Identifying signatures of local adaptation (within species)
Genes showing signatures of differentiation across the latitudinal gradient were identified for each species using a top-candidate approach (Yeaman et al. , 2016). Initially, FST outliers were identified as any SNPs with scores in the top 999th quantile. Then, the number of FST ­outliers within each gene was compared to the expected number that could have arisen by chance, which was estimated from a binomial distribution with a probability of success of 0.001 (i.e. the probability of being an outlier). Any gene that had more observed FST outliers than the 999th quantile of this binomial distribution was considered a top candidate for local adaptation (using qbinom in R).
Determining orthologs: comparing patterns between species pairs
To assess patterns consistent with convergent evolution between species pairs, candidate genes were matched to orthologs in the other species.
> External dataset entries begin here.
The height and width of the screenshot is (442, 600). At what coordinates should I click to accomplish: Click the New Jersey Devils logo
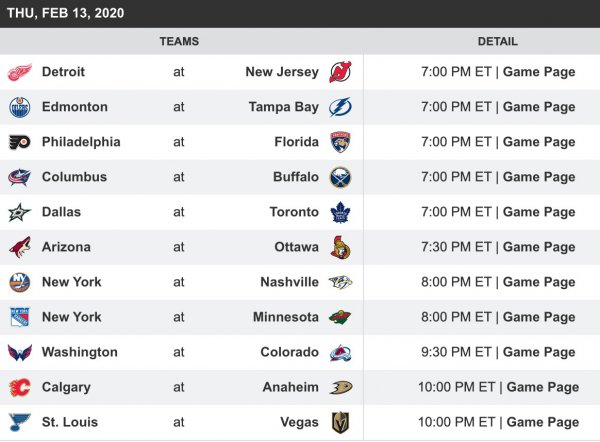pos(340,72)
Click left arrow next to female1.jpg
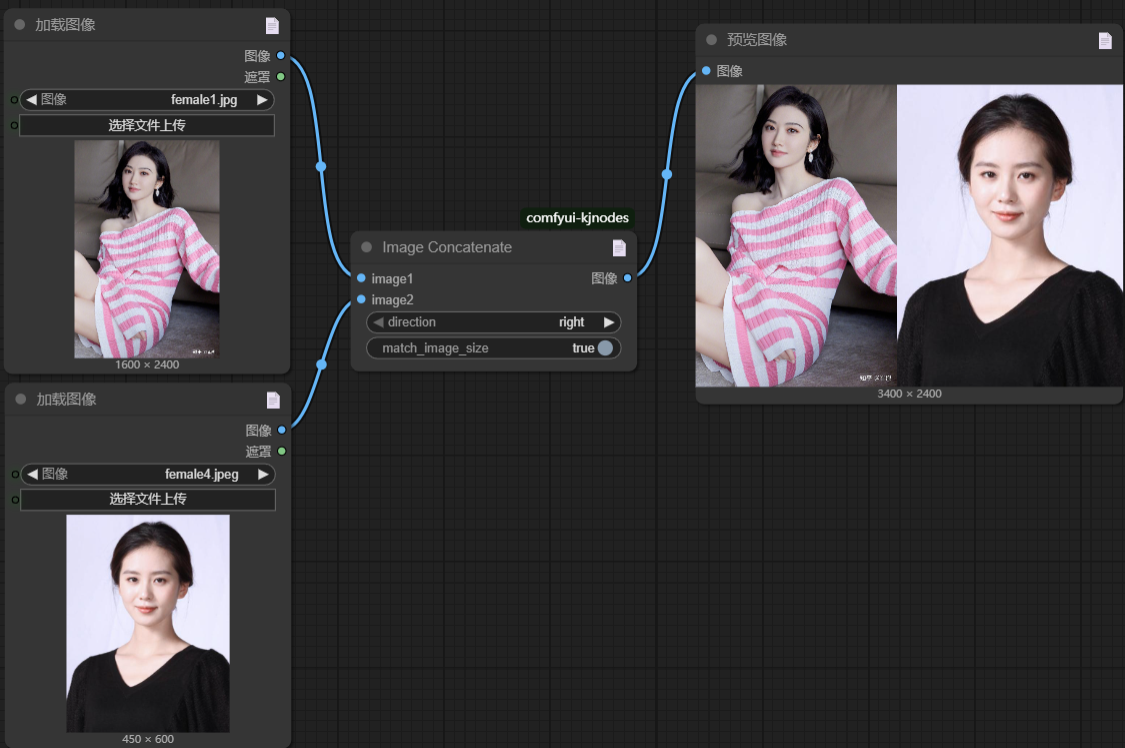This screenshot has width=1125, height=748. click(31, 100)
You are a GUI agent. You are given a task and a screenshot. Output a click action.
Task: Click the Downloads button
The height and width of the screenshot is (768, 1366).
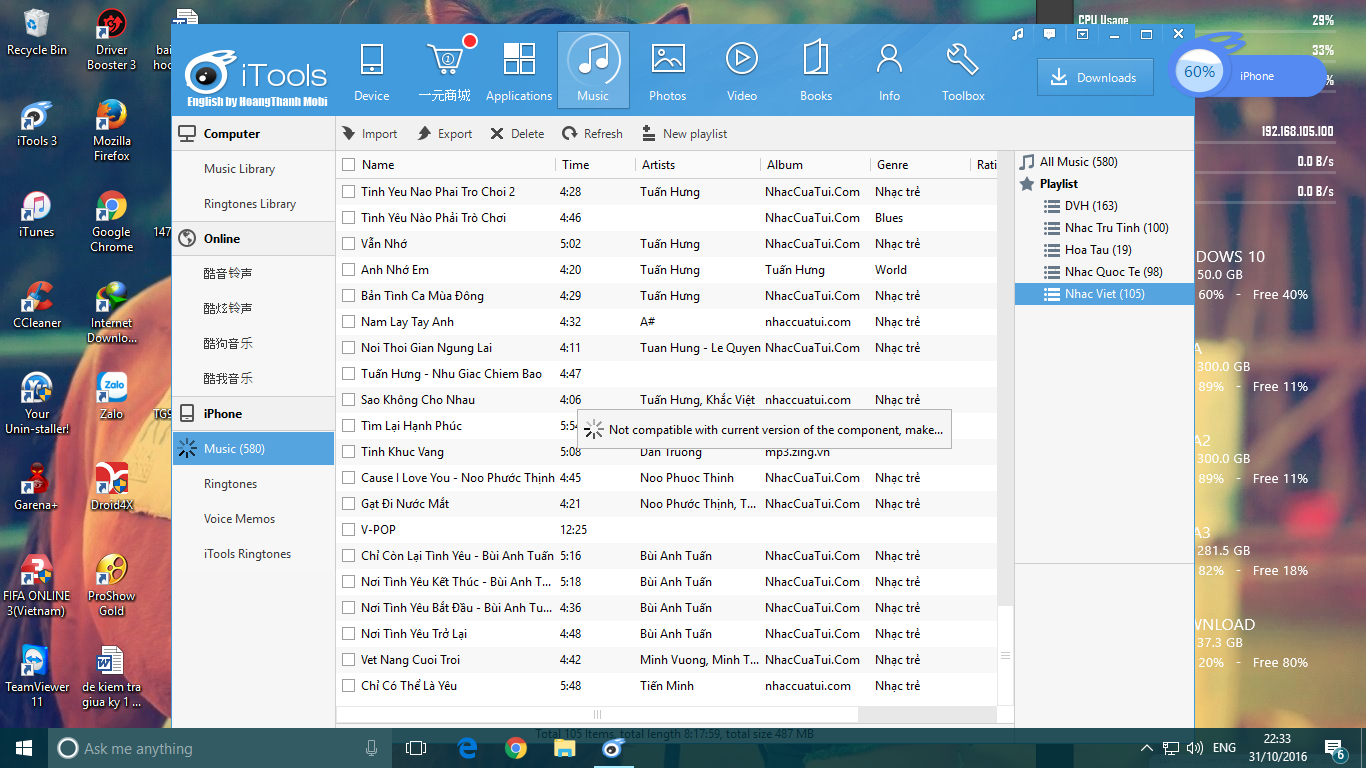point(1094,77)
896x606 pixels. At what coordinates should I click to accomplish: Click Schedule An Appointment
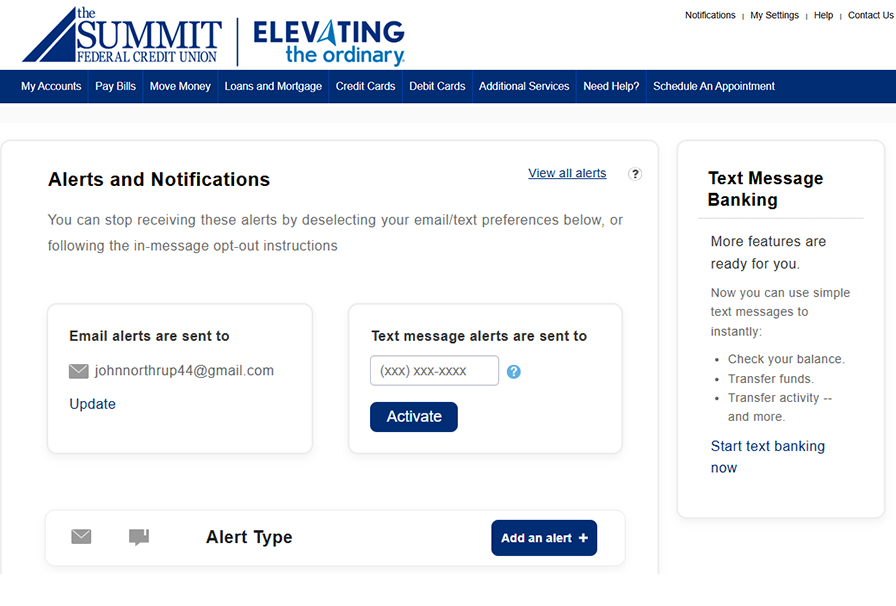714,86
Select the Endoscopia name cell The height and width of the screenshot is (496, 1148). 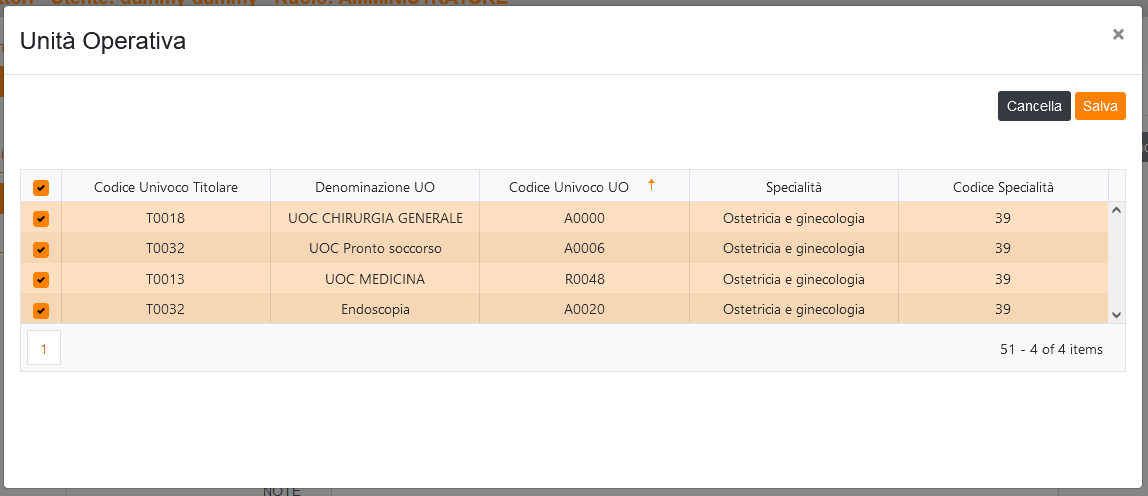(375, 310)

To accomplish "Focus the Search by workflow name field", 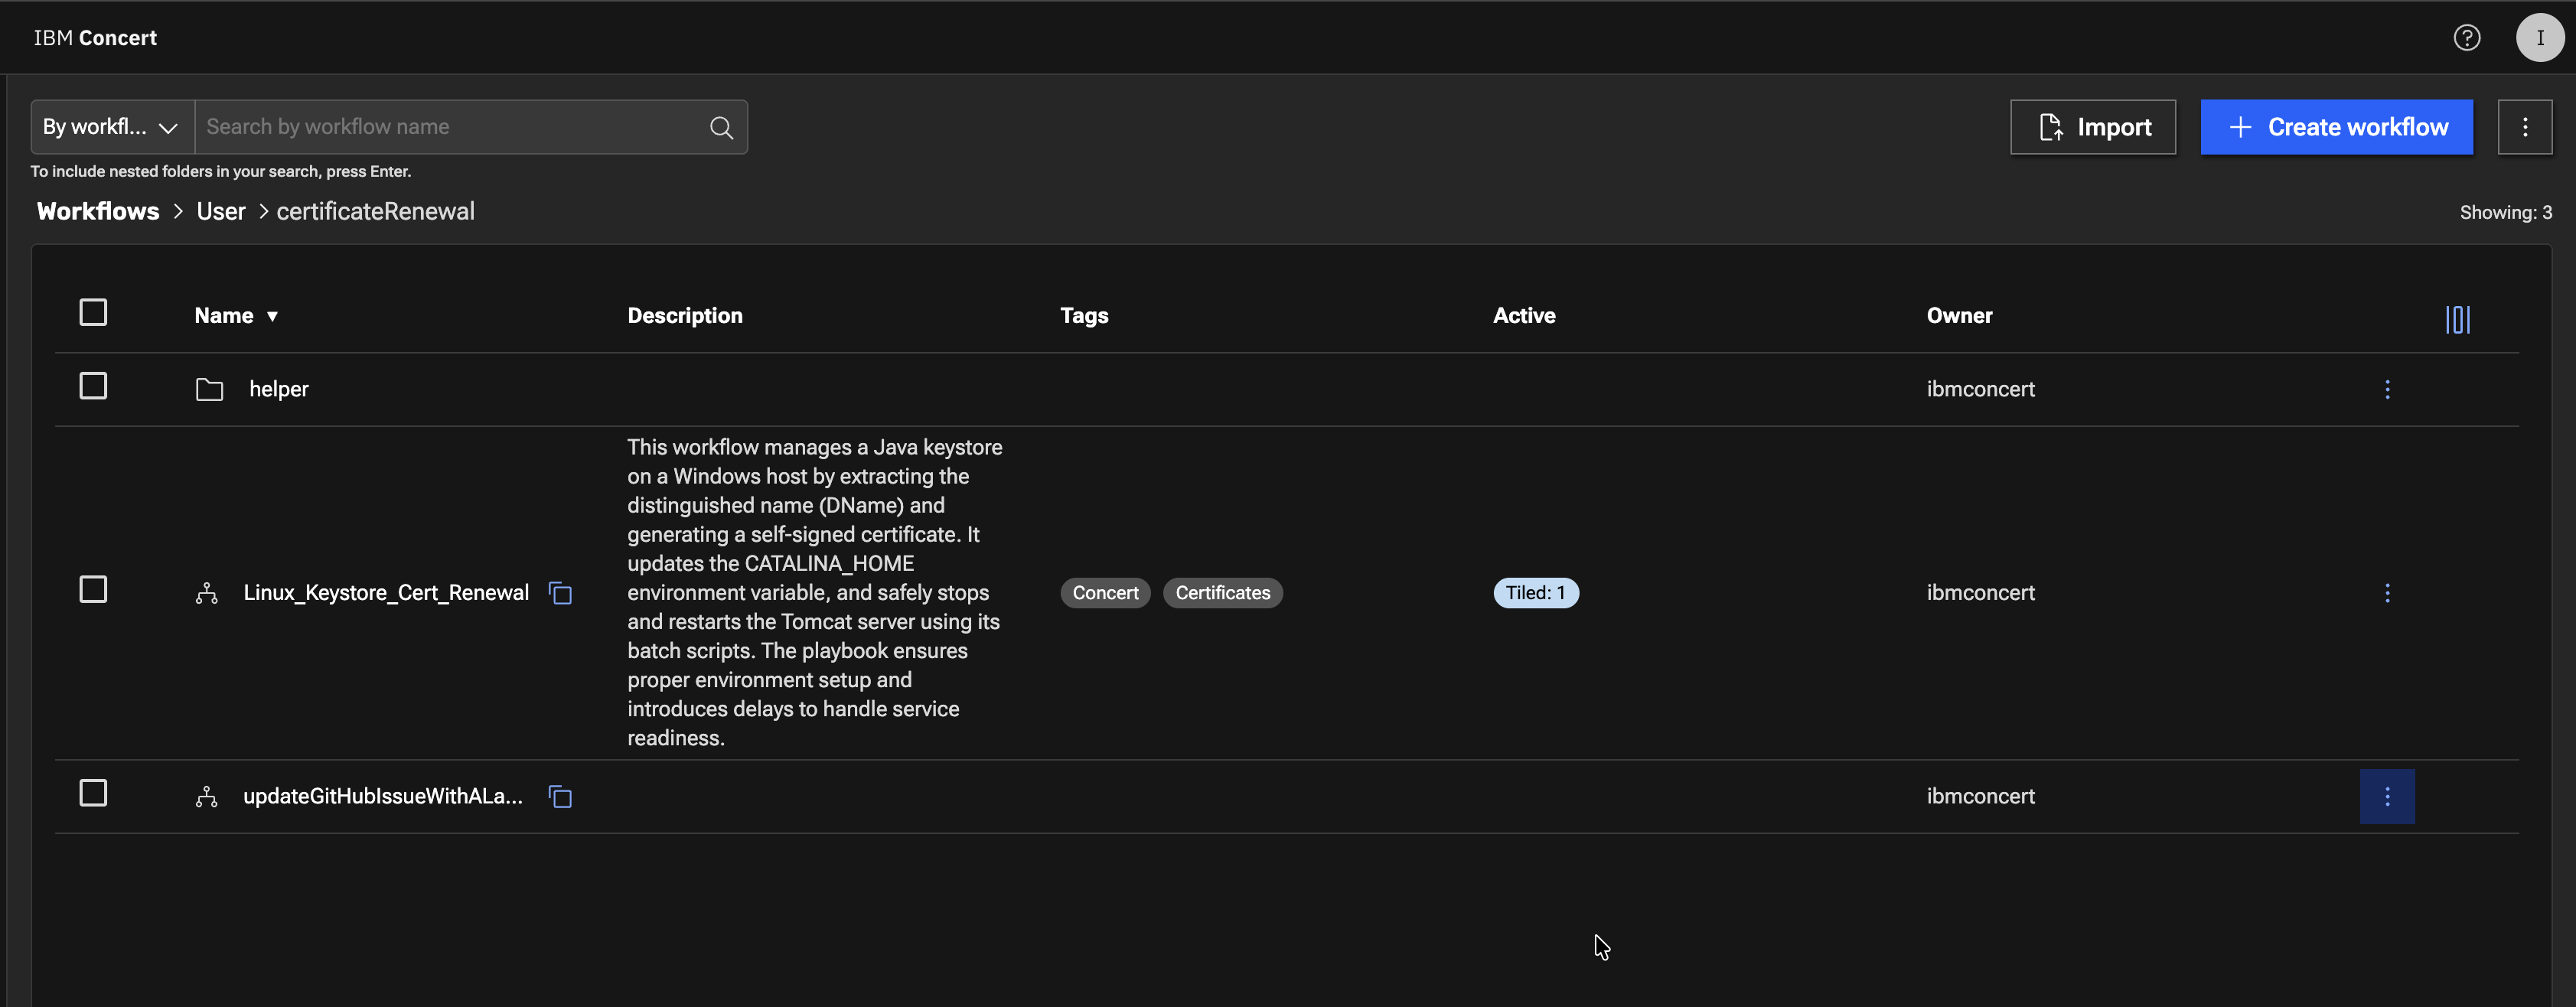I will click(450, 127).
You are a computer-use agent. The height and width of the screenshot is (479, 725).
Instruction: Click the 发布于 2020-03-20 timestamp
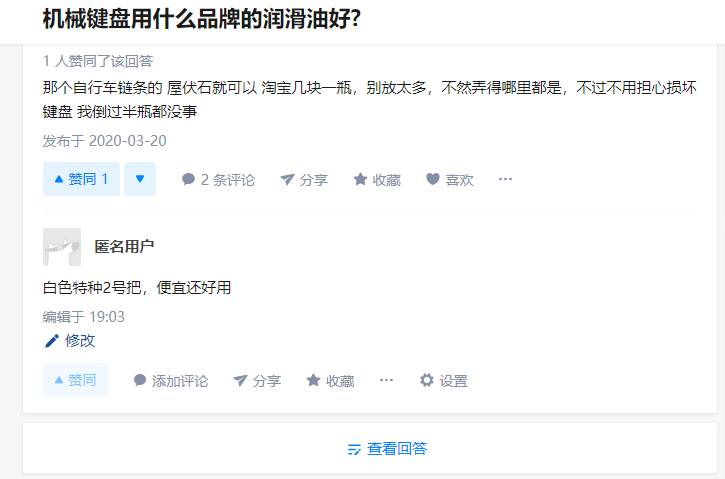tap(104, 141)
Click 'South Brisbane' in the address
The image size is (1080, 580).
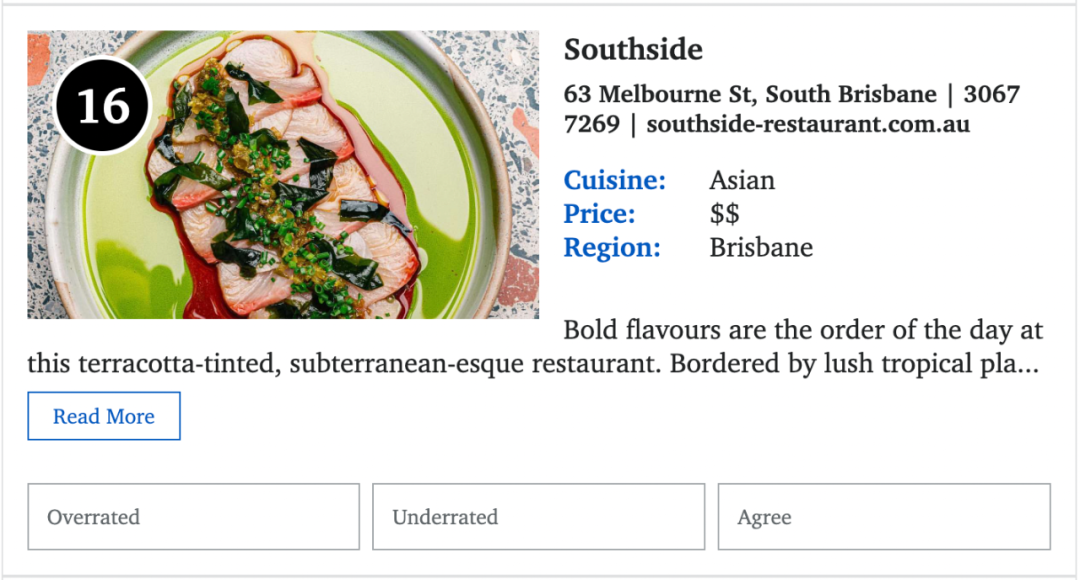coord(851,94)
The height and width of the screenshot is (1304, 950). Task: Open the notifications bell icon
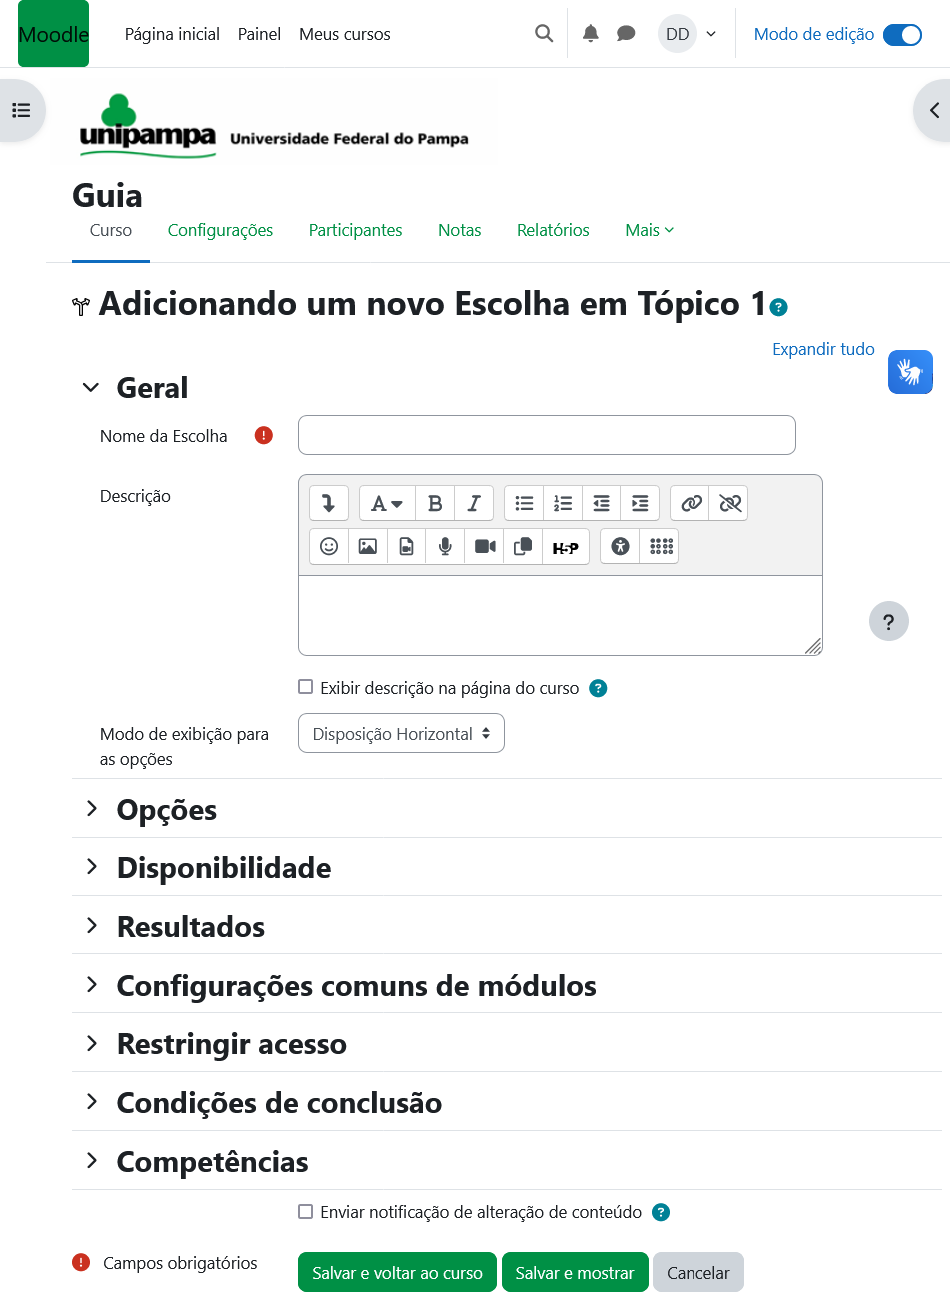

Orthologs were identified between threespines and tubesnouts using a table compiled by Li et al. (in review) using OMA (v2.3.0; Altenhoff et al., 2018; Glover, Altenhoff, & Dessimoz, 2019). As the two stickleback species are more closely related and share higher sequence identity, a gapped-alignment program (GMAP; v2017-06-20; Wu & Watanabe, 2005) was used to identify orthologs between threespine and ninespine. For this, any alignments with a mapping quality of < 80 or a percentage identity < 90% were filtered out. Additionally, any genes with multiple matches (1:many & many:many orthologs) or overlapping positions within a species were removed.
To compare population divergence among species, the average FST score was calculated per gene. A similar approach could not be used to compare \({\overset{\overline{}}{H}}_{E}\) because larger windows were required to obtain sufficiently precise estimates, and multiple genes could be present within a single window. Instead, the score for the whole window was applied to each gene and if a gene’s location spanned two windows then it was assigned the score of the window where most of that gene was located. This approach produces some pseudoreplication in the data as a given gene will be present in several neighbouring windows, but this should have only a minor effect, causing an overestimation of the significance of any true correlation. Given that we found less correlation in these metrics than previous studies (see Discussion), this should be a conservative approach.